Set the rules in stone, no additional products will change, add, or delete rules.  Then sell various useful permutations of that set of rules (and location based adventures, but that's another point).
  1. Have a single volume complete rules like Osric.  This can be more expensive, because it's all the player will ever need.
  2. Have a set of books aimed specifically at players and one for each player class your game has.
  3. Compartmentalization can help keep things simple.  No first level player needs to know how to cast Finger of Death, so have multiple books for various levels of play.  You should be able to have three books per class (beginning, mid-game, endgame), but maybe four depending on your scope.
  4. Have an introductory book for someone new to roleplaying completely.  This can have the pick-your-own-ending style explanation of the game.  Have people write this in conjunction with observations and discussions of actually newbies trying to understand your game.
  5. Have a book for the DM meant for use in actually play.  Think Vornheim's cover, quick-use charts, summaries of spells etc.  Only what's necessary.
  6. Have a book for the DM meant for creation and preparation of adventures.  This could have sections on geomorphs, dungeon design, stocking tables, etc, etc.
  7. You can have other divisions of the same rules, though I would question how necessary some of the old standbys are.  For example, a chart of example monsters with stats can stand in for the tomes and tomes a whole monsters we're always given.  A more useful approach might be sections on special abilities, like fear, paralyzation, entanglement and how to DM these, and then tips on designing your own monsters.

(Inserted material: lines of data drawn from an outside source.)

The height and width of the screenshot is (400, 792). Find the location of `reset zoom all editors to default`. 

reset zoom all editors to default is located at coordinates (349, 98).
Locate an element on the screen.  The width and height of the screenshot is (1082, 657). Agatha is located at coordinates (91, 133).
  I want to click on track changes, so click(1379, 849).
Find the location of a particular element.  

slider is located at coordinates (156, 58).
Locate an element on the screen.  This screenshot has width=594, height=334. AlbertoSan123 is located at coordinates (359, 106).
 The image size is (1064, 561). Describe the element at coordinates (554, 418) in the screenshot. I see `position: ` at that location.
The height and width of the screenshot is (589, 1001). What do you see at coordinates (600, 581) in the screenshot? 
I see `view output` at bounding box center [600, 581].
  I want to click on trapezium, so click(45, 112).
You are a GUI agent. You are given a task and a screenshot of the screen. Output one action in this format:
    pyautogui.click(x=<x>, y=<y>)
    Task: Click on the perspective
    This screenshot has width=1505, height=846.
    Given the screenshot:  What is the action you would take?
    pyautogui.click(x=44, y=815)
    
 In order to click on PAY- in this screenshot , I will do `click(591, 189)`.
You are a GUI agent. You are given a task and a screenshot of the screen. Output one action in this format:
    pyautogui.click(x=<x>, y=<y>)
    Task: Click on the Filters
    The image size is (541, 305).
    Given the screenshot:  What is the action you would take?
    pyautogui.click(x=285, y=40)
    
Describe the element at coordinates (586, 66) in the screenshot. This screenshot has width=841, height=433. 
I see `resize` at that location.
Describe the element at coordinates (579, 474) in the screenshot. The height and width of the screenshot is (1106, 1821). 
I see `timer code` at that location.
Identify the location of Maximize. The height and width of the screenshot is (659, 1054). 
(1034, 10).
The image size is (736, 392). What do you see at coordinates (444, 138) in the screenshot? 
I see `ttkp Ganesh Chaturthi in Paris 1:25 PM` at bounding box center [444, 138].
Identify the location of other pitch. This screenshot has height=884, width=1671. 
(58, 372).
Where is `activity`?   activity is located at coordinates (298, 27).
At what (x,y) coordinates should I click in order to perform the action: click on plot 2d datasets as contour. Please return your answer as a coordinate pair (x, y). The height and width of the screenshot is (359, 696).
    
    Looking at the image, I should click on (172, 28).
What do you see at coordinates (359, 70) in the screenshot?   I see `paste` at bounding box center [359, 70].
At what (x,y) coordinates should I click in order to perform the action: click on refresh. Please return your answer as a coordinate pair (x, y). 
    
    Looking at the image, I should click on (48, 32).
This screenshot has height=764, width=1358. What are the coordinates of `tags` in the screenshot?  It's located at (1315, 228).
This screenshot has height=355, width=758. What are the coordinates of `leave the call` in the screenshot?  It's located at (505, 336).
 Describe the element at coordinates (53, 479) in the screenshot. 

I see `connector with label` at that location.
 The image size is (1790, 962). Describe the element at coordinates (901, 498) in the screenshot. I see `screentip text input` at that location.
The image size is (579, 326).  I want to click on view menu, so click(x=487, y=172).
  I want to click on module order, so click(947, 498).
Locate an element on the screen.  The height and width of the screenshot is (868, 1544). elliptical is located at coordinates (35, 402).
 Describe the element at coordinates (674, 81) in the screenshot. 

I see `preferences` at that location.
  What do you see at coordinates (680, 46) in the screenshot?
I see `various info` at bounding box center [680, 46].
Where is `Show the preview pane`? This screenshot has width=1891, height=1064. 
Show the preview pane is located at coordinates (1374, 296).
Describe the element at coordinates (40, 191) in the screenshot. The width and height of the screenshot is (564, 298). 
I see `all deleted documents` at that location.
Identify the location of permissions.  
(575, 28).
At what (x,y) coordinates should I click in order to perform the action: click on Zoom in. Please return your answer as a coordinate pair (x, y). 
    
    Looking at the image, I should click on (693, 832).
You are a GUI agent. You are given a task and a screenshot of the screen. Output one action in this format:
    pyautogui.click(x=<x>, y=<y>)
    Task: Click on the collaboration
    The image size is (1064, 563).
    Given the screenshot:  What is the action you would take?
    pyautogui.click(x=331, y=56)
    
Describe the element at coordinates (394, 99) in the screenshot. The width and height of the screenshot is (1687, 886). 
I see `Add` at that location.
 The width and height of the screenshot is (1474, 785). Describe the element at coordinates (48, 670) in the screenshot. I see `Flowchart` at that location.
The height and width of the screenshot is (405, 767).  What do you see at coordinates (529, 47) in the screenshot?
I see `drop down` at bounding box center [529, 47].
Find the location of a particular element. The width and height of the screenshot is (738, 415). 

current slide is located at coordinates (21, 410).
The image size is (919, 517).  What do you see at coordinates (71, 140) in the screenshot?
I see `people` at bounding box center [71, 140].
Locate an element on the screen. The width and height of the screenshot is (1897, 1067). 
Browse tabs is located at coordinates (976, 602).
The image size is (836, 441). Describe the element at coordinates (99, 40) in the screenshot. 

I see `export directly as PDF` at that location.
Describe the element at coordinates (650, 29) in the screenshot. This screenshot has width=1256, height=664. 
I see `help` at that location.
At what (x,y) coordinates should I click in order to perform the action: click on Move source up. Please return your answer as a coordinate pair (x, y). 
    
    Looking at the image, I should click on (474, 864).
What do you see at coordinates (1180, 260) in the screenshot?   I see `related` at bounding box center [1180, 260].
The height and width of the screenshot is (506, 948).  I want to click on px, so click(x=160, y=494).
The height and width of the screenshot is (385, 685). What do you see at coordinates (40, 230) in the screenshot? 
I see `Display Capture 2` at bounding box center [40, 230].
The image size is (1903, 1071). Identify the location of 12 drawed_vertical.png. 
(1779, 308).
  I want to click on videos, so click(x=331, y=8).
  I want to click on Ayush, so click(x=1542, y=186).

Is that enough, Industry? That's ~17 books right there. But more than what is in them, they need to be in a useful format, to fit in my backpack and behind a screen, to be usable at the table during the hecticness of actual play.  So, these books (except for #1) should be:
  1. Small
  2. Durable
  3. Professionally indexed
  4. Color-coded
  5. Spiral Bound
  6. Round Cornered
Want an example of what a book made as if it were actually going to be used away from the library?  Look at field guides.
The cover looks woven, it's flexible and waterproof.  Where are the gamebooks made for use?
Color coding of sections! Look at the nice round corners on the top one.
In fact, A DM's Field Guide has a nice ring to it.  Maybe the book created for actual DMing could be called that.  That one's on me, Industry.

Check out Ze Bulette's sweet mods of LL and S&W:
It lies flat!
Nice protective cover.
I'm lucky enough to have one of the latter, and let me tell you, once you go 7x9 spiral bound, every other game book seems clunky as hell. Hell, just hire him to design your products.

So, will, people essentially re-buy the same rules over and over?  I don't know, but when I'm modding my own game I'm having to create a lot of those different books (player pamphlets, spell books etc.)  So, if people play anything like me, then yes, buying the different formats could save them a lot of work and time.  And, anyway, you know the normal splatbook strategy doesn't work.  So why not give it a try?